While Haitians have been fighting for their rights since Haiti’s inception as a nation of freed slaves at the beginning of the nineteenth century, their ability to exercise political and civil rights has been limited. Indeed, human rights organizations could not function openly for the twenty-nine years that Haiti was ruled by the brutal dictatorships of Francois and Jean-Claude Duvalier between 1957 and 1986.

Nonetheless, even under the Duvalier regimes, clandestine groups of rights advocates fought to regain public freedom. One such advocate was Antonal Mortime. “On February 6, 1986, Haitians once again proclaimed our liberty in the document that is our constitution and that we call the Maman Lwa, or Mother Law, of our country. That’s what tells us that we have our sovereignty.” Mortime is now the director of another MCC partner organization, Plate-forme des Organisations Haitiennes des Droits Humains (POHDH), or the Platform of Haitian Organizations for the Defense of Human Rights, a collective of eight of Haiti’s leading human rights organizations (including RNDDH). MCC Haiti began partnering with Haitian human rights organizations in the early 1990s.
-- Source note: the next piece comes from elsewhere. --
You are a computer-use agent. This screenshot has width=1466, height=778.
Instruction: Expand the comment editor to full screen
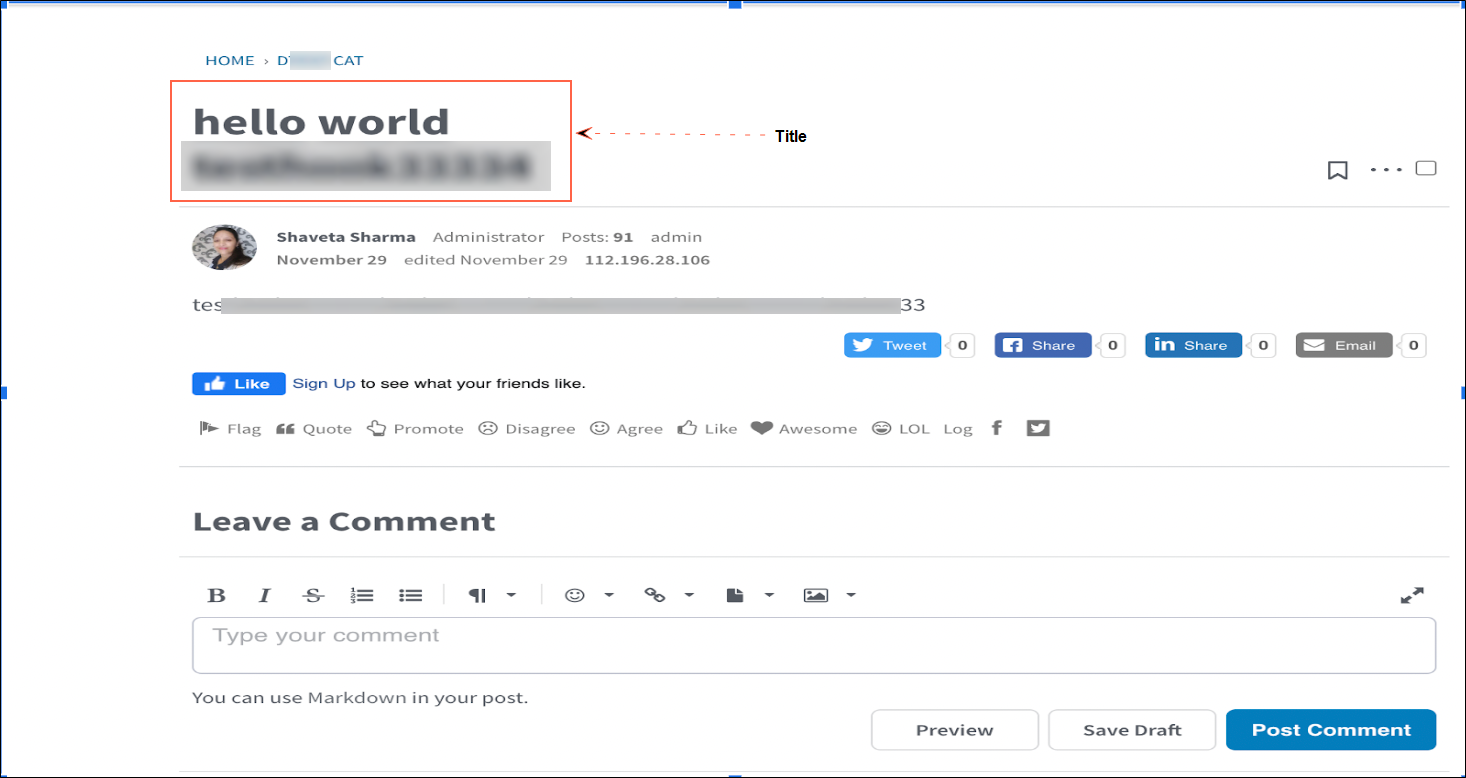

Mortime stresses that from 1987 up to the past decade, “everyone concentrated on the promotion of our civil and political rights because we had lost them; that’s why these rights are historically considered more important in Haiti.” And yet he notes that Jean Jacques Dessalines, the hero of the Haitian revolution, asked the question, “‘How will these new Haitians live?’ and started promoting economic rights through equalized land distribution.” As Mortime puts it, “That’s the same question we need to be asking today.”

Thus Haitian human rights organizations have increasingly shifted their focus to rights categorized as economic, social and cultural (ESC). According to Mortime, “Since 2000, Haitian human rights activists have realized that if we don’t promote our ESC rights, our civil and political rights are also menaced. This is why, today, it’s necessary for us to work towards all—the rights of people to food, to housing, to education, to healthcare, to live in a safe environment—all of this is the package that makes up our sovereignty, that makes up a country where every person is a full citizen.”

Kurt Hildebrand, MCC Haiti’s country representative underlines this point. “In recent years, the problems Haitian organizations identify stem more often from an unresponsive government than a repressive one.” This is increasingly the case after the earthquake on January 12, 2010, that killed over 200,000 people and destroyed tens of thousands of homes and buildings. As a report by POHDH put it: “It’s normal for the earth to shake, but not normal for it have the results it did here; and the way that the State has responded has been even more catastrophic than the catastrophe itself.”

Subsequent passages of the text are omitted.